We have heard a lot in the mainstream press about spaceports; they are, after all, a prerequisite for the UK’s launch ambitions and critical national infrastructure. However, the breakdown of the value of each launch will see spaceports gaining fees of about 2% of the total value of a launch, which compares with the launch vehicle representing more than 60%; we are talking about a difference of thousands versus millions of pounds. It is therefore clear that the UK should be doing all it can to gain this value of the upstream space market. To be clear: if another nation launches its rockets from our spaceport, we get thousands, but they get millions. The benefits of supporting more than one domestic rocket company would be immense in terms of new jobs, productivity, growth in skills, technology and benefits to UK supply chains.

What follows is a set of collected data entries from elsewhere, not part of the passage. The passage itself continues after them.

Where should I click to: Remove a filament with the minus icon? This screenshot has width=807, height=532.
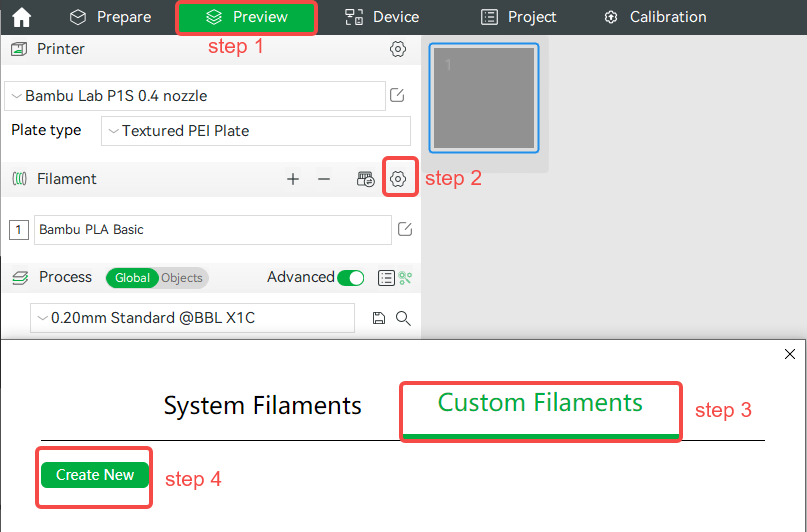tap(324, 179)
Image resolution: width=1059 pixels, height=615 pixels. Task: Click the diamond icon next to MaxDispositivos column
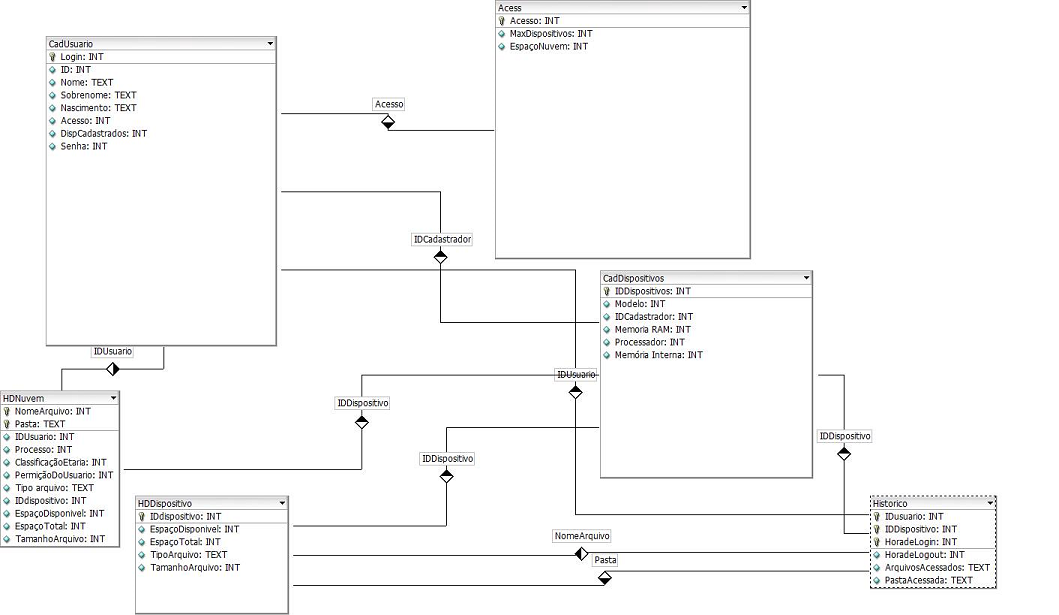(502, 34)
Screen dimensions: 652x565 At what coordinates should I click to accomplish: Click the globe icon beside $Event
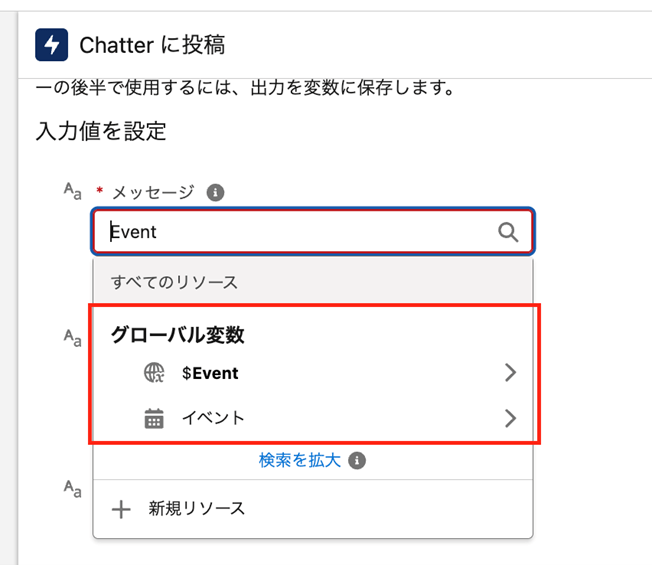coord(155,374)
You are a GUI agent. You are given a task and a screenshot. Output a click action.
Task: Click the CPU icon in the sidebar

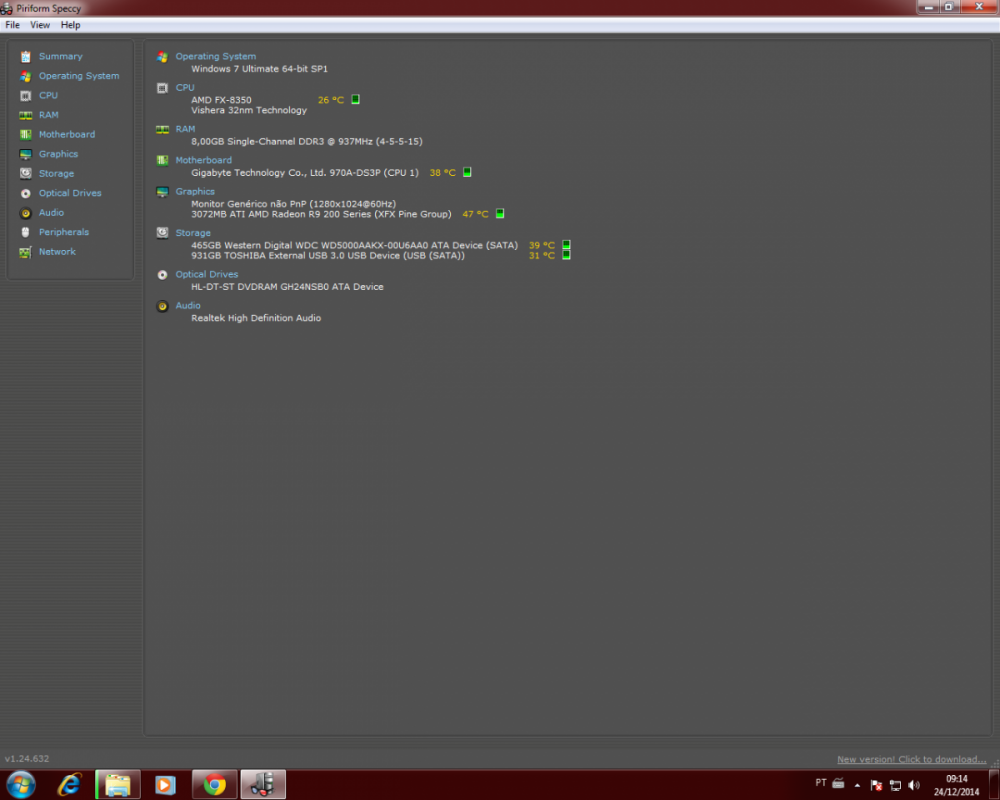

However, it is not too late to correct the balance. A company in my constituency, Raptor Aerospace, is developing the next generation of suborbital launch vehicles. Yes, in among the golden waves of North Norfolk’s finest agriculture, a company is designing and building rockets to access space—it is one of only three significant home-grown rocket companies. Raptor is a start-up that has doubled in size in the past 12 months, and it will grow faster still in 2021. The company has developed a unique hybrid rocket engine facility in the east of England, and the company’s trajectory will see the launch of a development rocket from a UK spaceport later this year, with a commercial space-capable rocket the following year. We have brave companies such as Raptor Aerospace that are willing to take the first steps. We must rely on them and the advantage of the synchronicity and the boost that developing launch capability can provide for all the UK.